The ‘Adenauer Mercedes’ (1951 to 1962)
After the Second World War, Mercedes-Benz once again dominated the luxury class automotive segment. The type 300 (W 186) made its debut in 1951 along with the type 220 at the first International Motor Show (IAA) in Frankfurt am Main. When it was launched, the new flagship model from Mercedes-Benz was the fastest German production car with a top speed of 160 km/h. The 300 was also the first official state vehicle produced in Germany after the war and therefore represents, like no other model, Germany’s return to the international stage. The German Chancellor Konrad Adenauer was given one of the first examples of this model in December 1951 and, from then on, he would be driven around in nothing other than a type 300. Consequently, the high-end model became popularly known as the ‘Adenauer Mercedes’. The type 300 was completely revised in 1957 and was given the internal designation 300 d (W 189). The ‘d’ stood for the fact that this was the fourth version (after the 300, 300 b, and 300 c). The car’s higher engine output was thanks to fuel injection which, for the first time, was no longer direct fuel injection, but manifold injection. The longer wheelbase and larger body resulted in greater comfort, as did the optional electronic power steering and air conditioning – both of which were anything but commonplace at the time. The air conditioning system, known back then as the ‘cooling system’, was available at an extra cost of DM 3,500 – about the same as it would have cost for an entire VW Beetle at the end of the 1950s.
The legendary type 600 (1963 to 1981)
One and a half years after the last 300 rolled off the production line in Sindelfingen in March 1963, a new top-of-the-range model from Mercedes-Benz made its debut at the International Motor Show in Frankfurt. The type 600 (W 100) was a superlative vehicle: its 6.3-litre V8 engine delivered an extremely respectable performance and a top speed in excess of 200 km/h. Optimum ride comfort was ensured by air suspension, an automatic transmission manufactured in-house and electronic power steering.
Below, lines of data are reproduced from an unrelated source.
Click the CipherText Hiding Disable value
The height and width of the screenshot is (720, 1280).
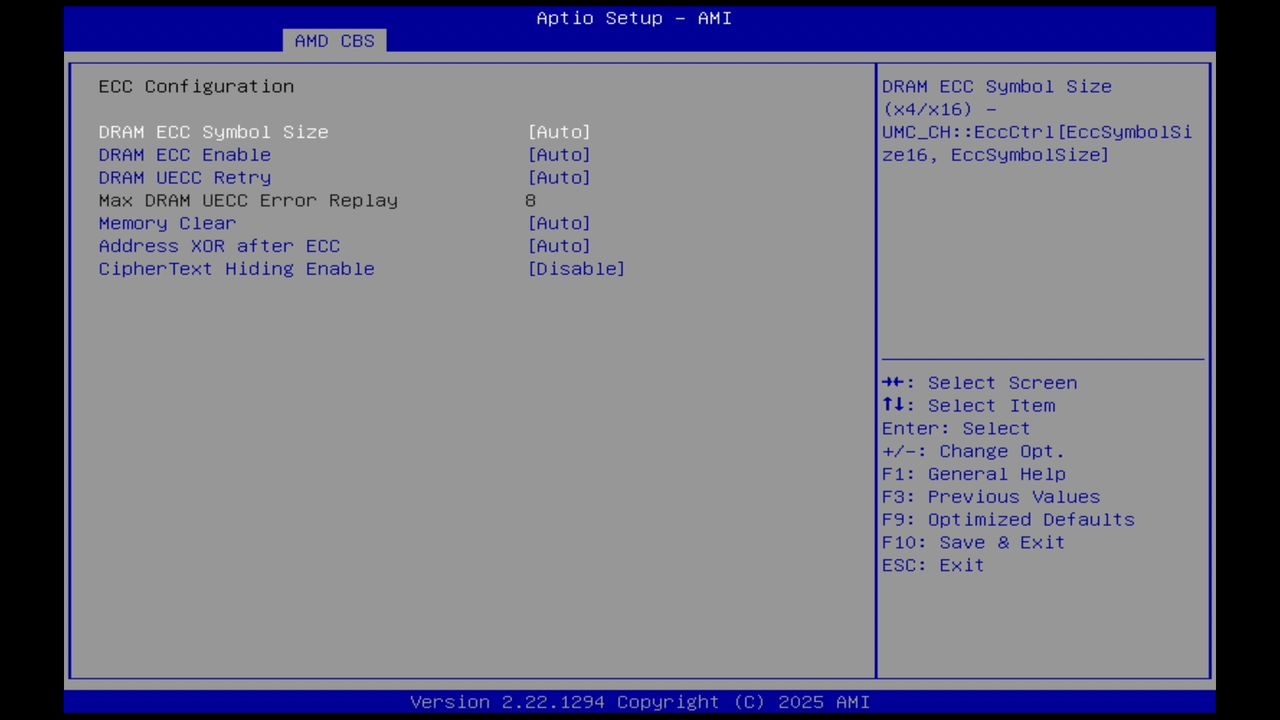pos(576,268)
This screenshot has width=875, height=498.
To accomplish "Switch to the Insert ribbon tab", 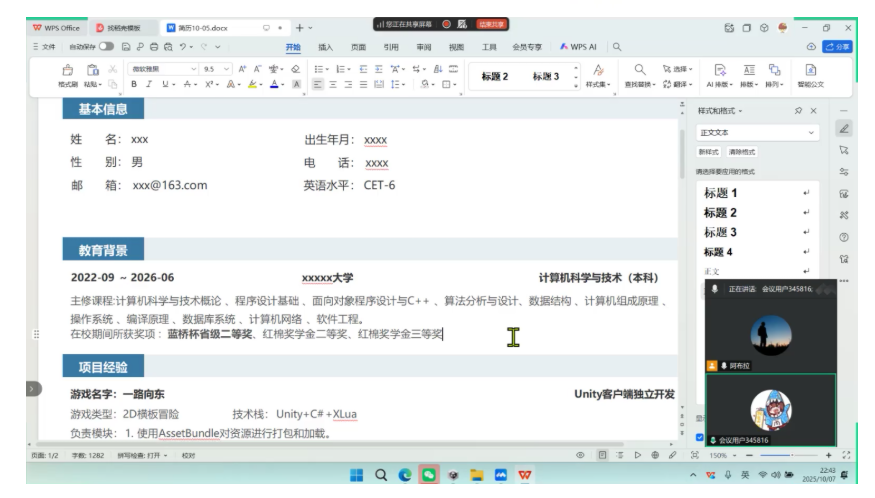I will point(325,47).
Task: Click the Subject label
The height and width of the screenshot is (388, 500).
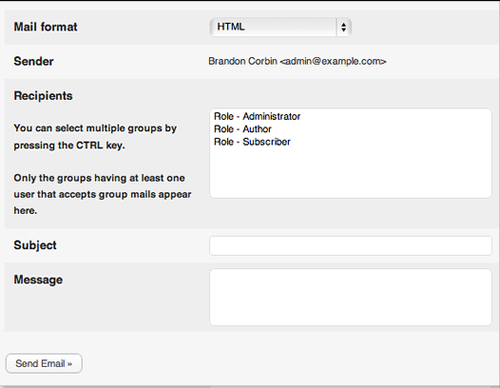Action: coord(35,245)
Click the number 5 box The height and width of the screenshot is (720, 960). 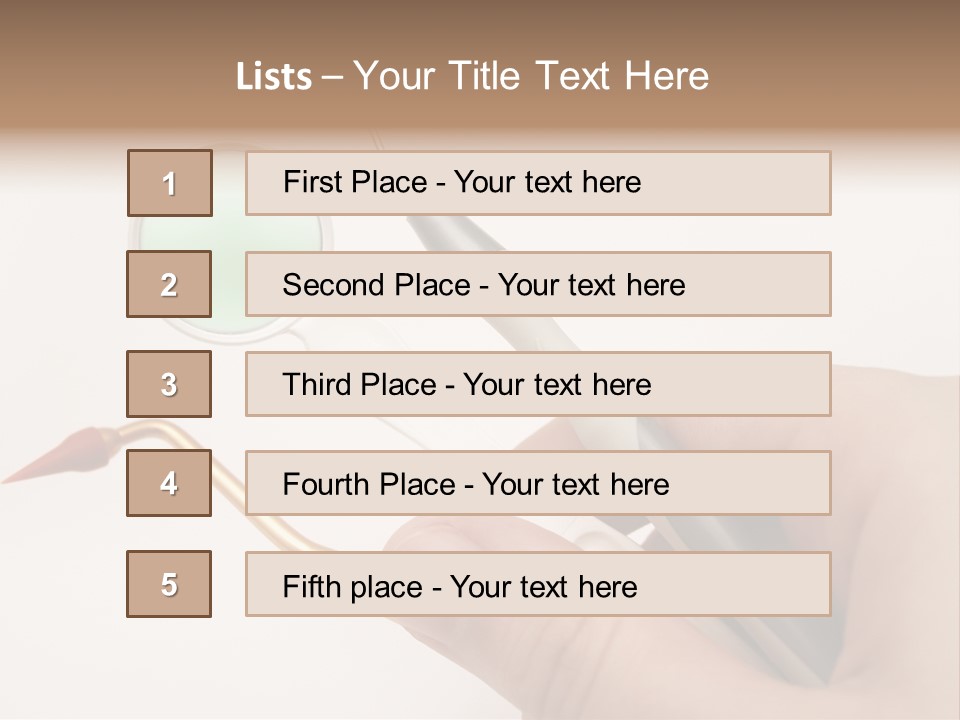169,584
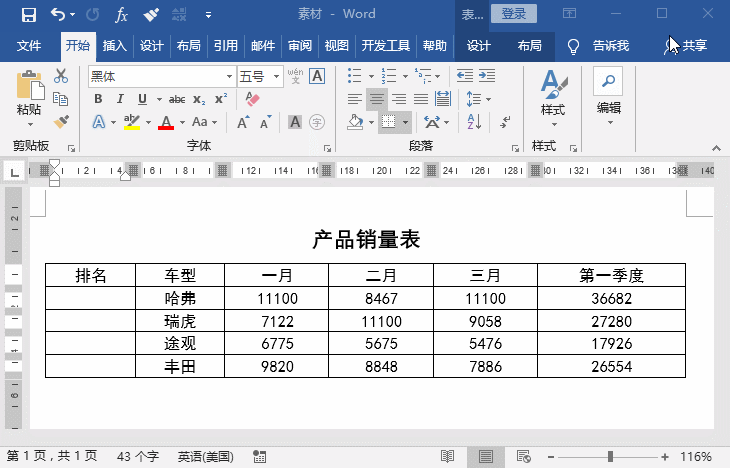Click the Increase Indent icon

pos(491,76)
Unique hydraulic comfort features enabled adjustment of the front seats and rear bench, opening and closing of the doors, boot lid and optional sliding roof, and opening and closing of the side windows. The five to six-seater version with a regular wheelbase of 3200 millimetres was predominantly ordered by highly discerning private customers. In addition, Mercedes-Benz also offered a seven to eight-seater version with a 70 cm longer wheelbase, which was primarily used as an official state or ceremonial limousine. In June 1981, the last of a total of 2,677 examples of the legendary luxury saloon was produced at the Mercedes-Benz plant in Sindelfingen. It was driven straight to Untertürkheim, where it was given pride of place in the company’s vehicle collection.
Present and future
Over 20 years later, the company was once again dominating the high-end luxury saloon segment: with the Maybach 57 and Maybach 62 models, which were built in exclusive limited editions to the individual specifications of their discerning buyers at the Sindelfingen plant between 2002 and 2012.
From 2013 onwards, Mercedes-Benz will take its long-established tradition of building luxury, high-end vehicles into the future with the new S-Class (model series 222).